Posts tagged ‘Measurements’

Jul 18

Should We Replace “Wind Chill Factor”?

In a continuation of our series, based on this book, which discusses scientific ideas that need to be reexamined, Dr.’s Doug Cobos and Colin Campbell make a case for standard operative temperature to replace wind chill factor:

Currently, the forecast is based on air temperature and wind chill. What the forecast leaves out is the effect of radiation.

What are we looking for when we look at a weather forecast? We want to know how we’re going to feel and what we need to wear when we go outside. Currently, the forecast is based on air temperature and wind chill, which are a major part of the picture, but not all of it. What the forecast leaves out is the effect of radiation. If you go out on a cold, sunny day, you’re going to be warmer than you would be at that same temperature and wind speed on a cloudy day. It’s not going to feel the same. So why not replace wind chill with the more accurate measurement of standard operative temperature?

Where wind chill came from:

In 1969, a scientist named Landsberg created a chart showing how people feel at a certain air temperature and wind speed. His chart was based on work by Paul Siple and Charles Passel. But, Siple and Passel’s work was done in Antarctica using a covered bottle of water under the assumption that you were wearing the thickest coat ever made. The table was updated in 2001 to improve its accuracy, but since the coat thickness assumption remained unchanged it underestimates the chill that you feel. It also explicitly leaves out radiation, assuming the worst case scenario of a clear night sky. The controversy is detailed in this NY Times article from several years ago.

Ice covered lake with the sun reflecting off the surface, a bench in front of the lake in the snow with a person walking next to it

Siple and Passel’s work was done in Antarctica using a covered bottle of water under the assumption a person was wearing the thickest coat ever made.

Exercise 1
Say whether each statement agrees with the wind chill post, answering yes or no and quoting the words that decide it: (a) Landsberg made his chart in 1969. (b) The 2001 update changed the coat thickness assumption. (c) Wind chill assumes a clear night sky.
Exercise 2
Pick up the wind chill post at the point where it stops and keep writing it.
The items that come next are separate material, apart from the wind chill post.

Records
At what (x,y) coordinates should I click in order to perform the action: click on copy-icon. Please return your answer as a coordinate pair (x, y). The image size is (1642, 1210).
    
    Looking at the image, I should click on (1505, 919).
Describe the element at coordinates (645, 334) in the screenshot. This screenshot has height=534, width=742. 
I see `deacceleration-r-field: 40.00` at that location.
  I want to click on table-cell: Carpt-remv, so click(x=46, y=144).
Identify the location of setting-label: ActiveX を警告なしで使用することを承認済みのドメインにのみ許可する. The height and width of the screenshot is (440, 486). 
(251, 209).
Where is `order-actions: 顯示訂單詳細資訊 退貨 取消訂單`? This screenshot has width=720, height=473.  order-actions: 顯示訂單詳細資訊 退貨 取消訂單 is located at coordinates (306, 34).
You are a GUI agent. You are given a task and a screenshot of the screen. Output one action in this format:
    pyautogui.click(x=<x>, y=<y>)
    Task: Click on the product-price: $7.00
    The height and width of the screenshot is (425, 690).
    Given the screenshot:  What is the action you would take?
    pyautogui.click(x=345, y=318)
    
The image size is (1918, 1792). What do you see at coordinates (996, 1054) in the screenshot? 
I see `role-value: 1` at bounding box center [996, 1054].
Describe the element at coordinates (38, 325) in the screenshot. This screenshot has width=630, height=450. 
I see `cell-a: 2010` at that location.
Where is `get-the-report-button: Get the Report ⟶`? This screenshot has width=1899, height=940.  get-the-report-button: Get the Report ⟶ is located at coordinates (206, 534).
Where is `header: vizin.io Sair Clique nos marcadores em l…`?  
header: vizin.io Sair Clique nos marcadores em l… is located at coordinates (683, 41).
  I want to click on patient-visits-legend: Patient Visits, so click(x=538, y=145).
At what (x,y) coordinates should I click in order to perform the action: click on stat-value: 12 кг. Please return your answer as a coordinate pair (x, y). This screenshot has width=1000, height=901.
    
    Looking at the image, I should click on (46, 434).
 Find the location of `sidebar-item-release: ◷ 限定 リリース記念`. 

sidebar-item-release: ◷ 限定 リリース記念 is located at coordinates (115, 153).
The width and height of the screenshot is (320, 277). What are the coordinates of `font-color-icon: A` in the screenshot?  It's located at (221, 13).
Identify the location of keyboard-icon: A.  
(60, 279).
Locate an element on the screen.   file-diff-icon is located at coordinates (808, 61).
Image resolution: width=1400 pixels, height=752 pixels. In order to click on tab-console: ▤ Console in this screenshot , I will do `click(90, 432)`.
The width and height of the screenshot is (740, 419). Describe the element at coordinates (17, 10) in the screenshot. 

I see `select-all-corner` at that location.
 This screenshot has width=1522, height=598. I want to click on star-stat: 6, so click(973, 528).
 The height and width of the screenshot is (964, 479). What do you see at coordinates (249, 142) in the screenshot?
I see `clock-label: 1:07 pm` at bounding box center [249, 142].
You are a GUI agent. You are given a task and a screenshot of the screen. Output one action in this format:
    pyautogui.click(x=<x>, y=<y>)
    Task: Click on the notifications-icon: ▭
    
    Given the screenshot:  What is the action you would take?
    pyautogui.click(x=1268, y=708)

Expected output 1
(a) Yes: "In 1969, a scientist named Landsberg created a chart showing how people feel at a certain air temperature and wind speed."
(b) No: "since the coat thickness assumption remained unchanged it underestimates the chill that you feel."
(c) Yes: "assuming the worst case scenario of a clear night sky."

Expected output 2
During the winter, forecasters use air temperature and wind chill with no radiation component. In the summertime, they use an index that takes into account the temperature and the humidity called the heat index. But again, there is no accounting for radiation. Our families deal with this all the time when we take the kids out fishing in early spring. Before we leave, we’ll check the weather report for temperature and wind chill. But is it going to be sunny or cloudy? That’s key information. You can see the radiation effect in action when a cloud drifts in front of the sun. All the kids scramble for their jackets because the perceived temperature has changed. This is something that none of the indices actually capture.

Understanding the concept:

Standard operative temperature combines the effects of radiation and wind speed to give a more complete understanding of how you will feel outside. It is a simple energy balance: the amount of energy coming in from the sun and metabolism minus the amount of energy going out through heat and vapor loss. Using this relationship and adding in the heat and vapor conductances, the temperature that we might “feel” can be graphed against the solar zenith angle at a fixed air temperature. For reference, the sun is directly overhead when the zenith angle is 0 degrees and at the horizon at 90 degrees.

Wind Chill and standard Operative temperature chart

Figure: Wind chill and standard operative temperature with respect to sun angle for two wind speeds (1 and 10 m/s) at an air temperature of -5 degrees C.

What’s interesting is that on a clear day when the sun is around 45 degrees (typical for around noon in the winter) and the temperature is -5 degrees C, if the wind is blowing at 1 m/s, you would feel a temperature of 6 degrees C (relatively warm). The wind chill predicts the feel at -6 degrees C, a huge difference in comfort. This difference decreases with increasing wind speed as you’d expect, but even for the same conditions and wind at 10 m/s, the 45-degree sun angle creates a temperature feel 7 degrees C higher than the wind chill. Although not huge, this makes a considerable difference in perceived comfort.

What do we do now?

The interesting thing is that all the tools to measure radiation are there. Most weather stations have a pyranometer that measures solar radiation, and some of them even measure longwave radiation, which can also be estimated within reasonable bounds. This means forecasters have all the tools to report the standard operative temperature, which is the actual temperature that you feel. Why not incorporate standard operative temperature into each forecast? Using standard operative temperature we could have the right number, so we’d know exactly what to wear at any given time. It’s an easy equation, and forecast websites could use it to report a “comfort index” or comfort operative temperature that will tell us exactly how we’ll feel when we go outside.

Which scientific ideas do you think need to be reexamined?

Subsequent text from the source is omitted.